Banjir di DKI Jakarta diperkirakan bakal memasuki puncaknya pada Januari/Februari 2015. Selain curah hujan yang juga diperkirakan paling tinggi pada saat itu, kondisi tanah yang jenuh dan tak bisa lagi menyerap air, menjadi penyebab. "Hujan terjadi mulai Desember (2014), dan pada Januari mendatang tanah mulai jenuh dan tidak mampu lagi menampung air," papar Direktur Pengurangan Risiko Bencana Badan Nasional Penanggulangan Bencana (BNPB) Lilik Kurniawan, Rabu (3/12).

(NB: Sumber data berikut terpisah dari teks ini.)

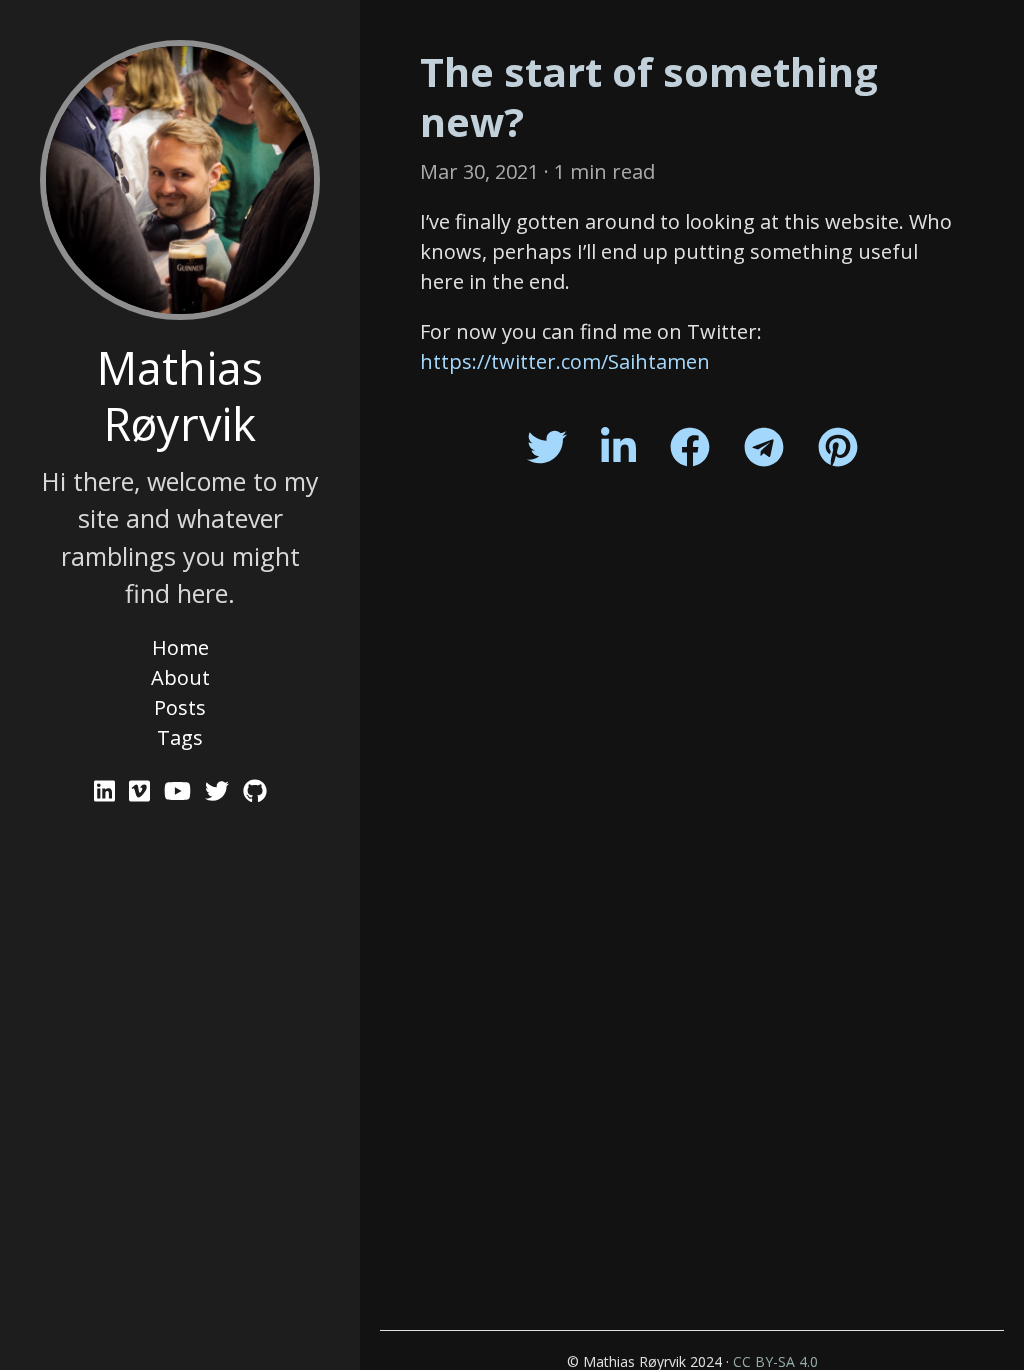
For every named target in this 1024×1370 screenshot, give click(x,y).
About (180, 677)
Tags (180, 737)
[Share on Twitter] (547, 446)
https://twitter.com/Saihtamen (565, 361)
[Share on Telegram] (764, 446)
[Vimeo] (142, 790)
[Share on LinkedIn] (618, 446)
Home (180, 647)
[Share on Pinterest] (838, 446)
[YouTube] (180, 790)
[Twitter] (220, 790)
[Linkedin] (107, 790)
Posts (180, 707)
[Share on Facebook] (690, 446)
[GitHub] (255, 790)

Tanah yang sudah jenuh, ujar Lilik, adalah lapisan tanah yang di antara partikelnya sudah dipenuhi air. Ketika sudah jenuh, tanah tak lagi bisa menyerap air. Dalam kondisi itu, air akan langsung melintasi permukaan tanah tersebut.
Berdasarkan pembagian wilayah administratif, tanah di DKI yang paling mudah jenuh berada di kawasan Jakarta Utara. Tanah di sini cenderung rendah dan lokasinya dekat dengan laut.
Sebaliknya, sebut Lilik, lokasi yang jauh dari laut dan dengan lapisan tebal menjadikan Jakarta Selatan punya peluang untuk bisa menyerap air lebih banyak.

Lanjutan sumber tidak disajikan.